There are numerous data sets available, most from real-world academic studies. The selection criteria for this analysis was to find sets for classification (many are for regression analysis, which is also possible with JMSL and the SVRegression class, but not the focus here) small enough to be hard-coded without being unwieldy, and with more than three attributes in the data set. The methodology is straightforward: Load in the data, select about 10 percent of the data randomly (using JMSL RandomSamples class) to be used as a test with the remainder used for training, evaluate errors in the training set, and then evaluate errors in the test set. The JMSL CrossValidation class could be used to automate this type of random sampling and testing, repeating the work multiple times, resampling with replacement and obtaining average prediction errors.

### Qualitative Bankruptcy Data Set

The Qualitative Bankruptcy data contains 250 observations with six categorical inputs and one classification result. The idea is very much a real-world problem. If there is historical data of how a company is rated on various risk factors and the known bankruptcy status of each individual, is it possible to predict the bankruptcy status accurately given a new set of inputs? For this data, each observation includes a ranking (positive, average, or negative) across six qualities: industrial risk, management risk, financial flexibility, credibility, competitiveness, and operating risk; along with a flag indicating bankruptcy or not. The raw data are text values (P, A, and N for ranks, B and NB for bankruptcy or not), which were converted to categorical integer values.
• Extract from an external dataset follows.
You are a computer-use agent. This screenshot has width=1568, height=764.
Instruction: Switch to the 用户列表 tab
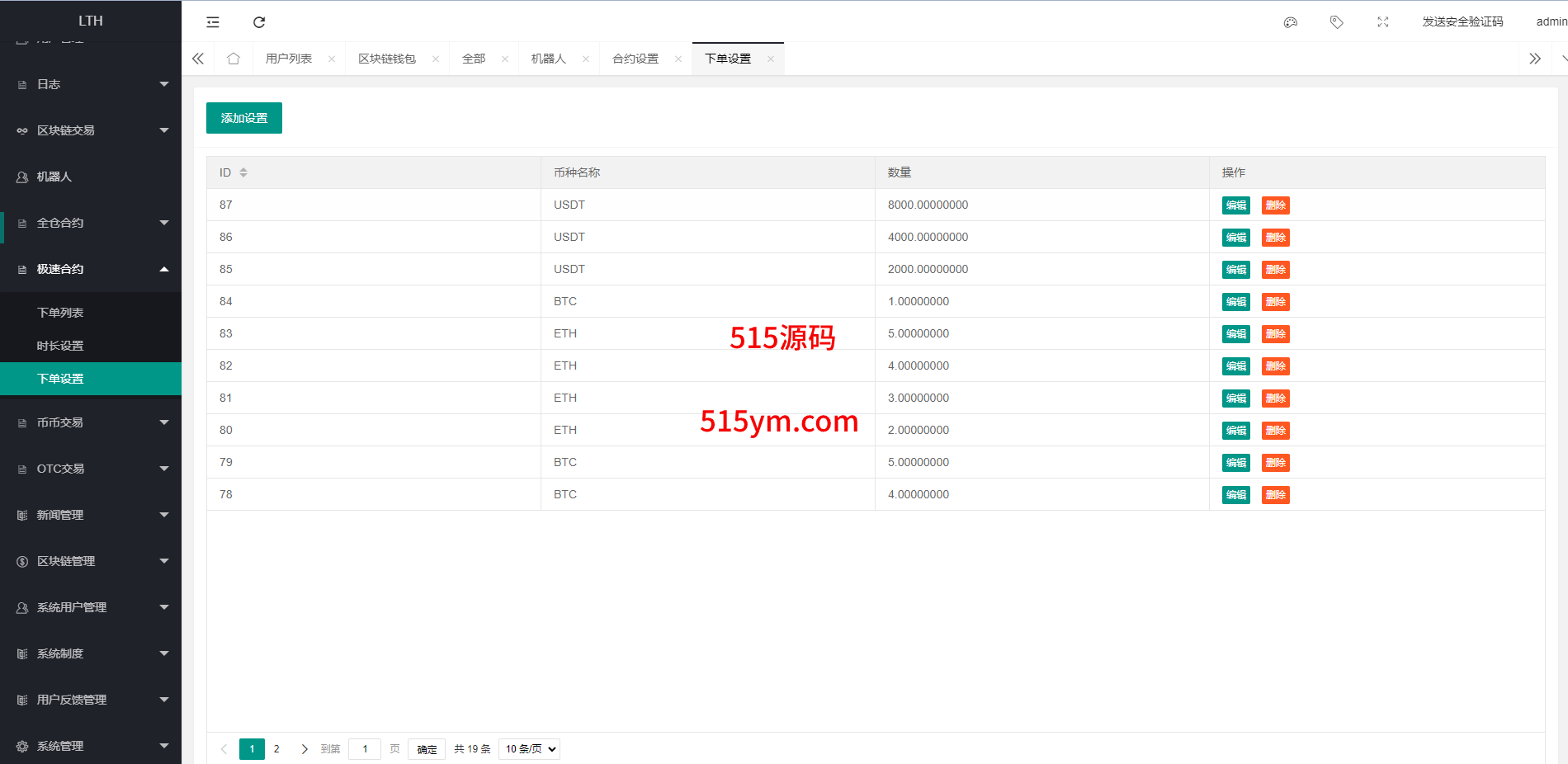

Of the 250 data points, 25 randomly selected points were set aside for testing, leaving 225 for training the model. The output of validating the training set and the test data are:

```
fittedClassErrors
0 1
0 0 126
1 0 99
2 0 225
classErrors
0 1
0 0 17
1 0 8
2 0 25
```

The JMSL Support Vector Machines algorithm classifies this data perfectly. This result isn’t unique, having tested several other small data sets from the same repository. While one should regard such results with suspicion, there are several reasons why very good output may be observed. First, the data categories may fundamentally capture the dynamics of the classes (in this case, the measures of risk are likely very good indicators of bankruptcy). Second, much of the data available in such repositories are not raw data but already cleaned and pre-processed, reducing the noise is true raw data. While data scrubbing is an important part of any analysis, data scientists must be mindful of confirmation bias in what they include or exclude. Finally, even though this data can be classified without error, using support vector machine algorithms provides no additional insight such as which characteristics are most important.
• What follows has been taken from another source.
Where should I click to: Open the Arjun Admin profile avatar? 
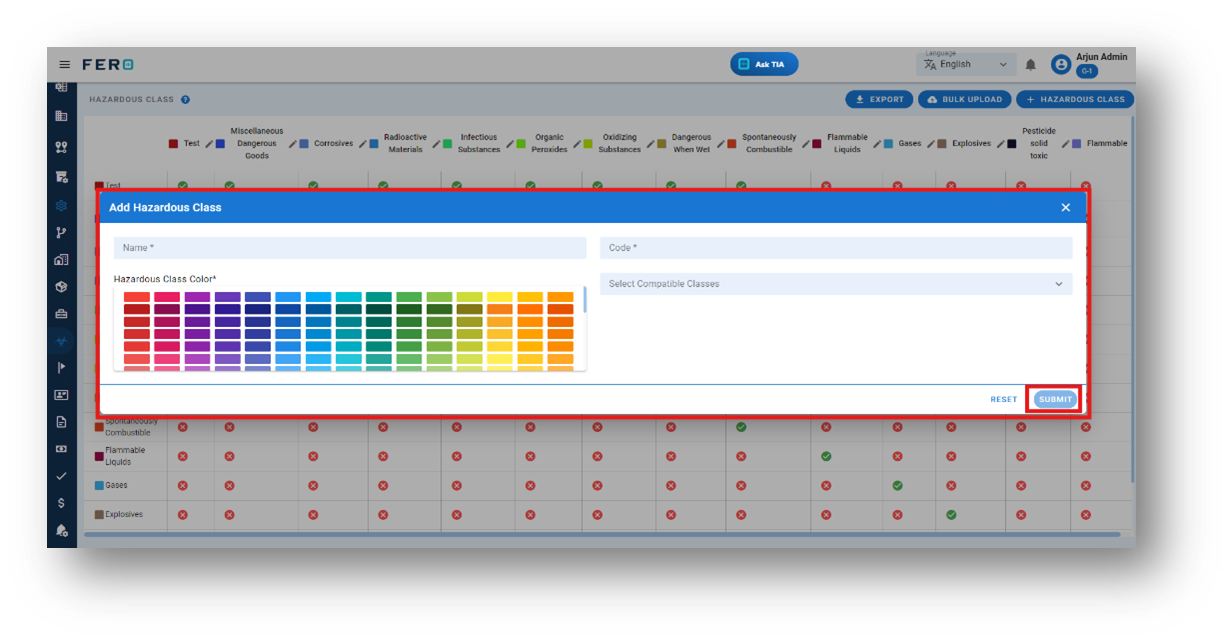[x=1061, y=65]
### Haberman's Survival Data Set

Consider the Haberman’s Survival data set, which includes data on five-year survival rates after breast cancer surgery. Given the patient age, year of operation, and number of positive axillary nodes detected, can whether or not the patient survived at least five years be predicted? The output of the validation steps is as follows:

```
fittedClassErrors
0 1
0 0 203
1 24 73
2 24 276
classErrors
0 1
0 0 22
1 8 8
2 8 30
```

There were some errors in classification of the training data set. While this is expected for real-world data, an error rate of nearly 33 percent (24 of 73) for one class is worrisome. When the results of training against 276 input values is applied to the randomly selected 30 test data points, all eight of the test cases where the patient died within five years were misclassified. The primary conclusion from such results is that without additional tweaking to the model or using different methodologies, the input data is not sufficient to predict the outcome. Using cross-validation techniques can help select the best performing model, but if important predictor variables are absent from the input data, there simply isn’t much a model can do to make up for it.

## Summary and Next Steps

Support vector machines can be a robust tool for classification problems complementing other data mining techniques. The JMSL Library implements a flexible programming interface for users to explore this modern technique as shown in the examples in this article.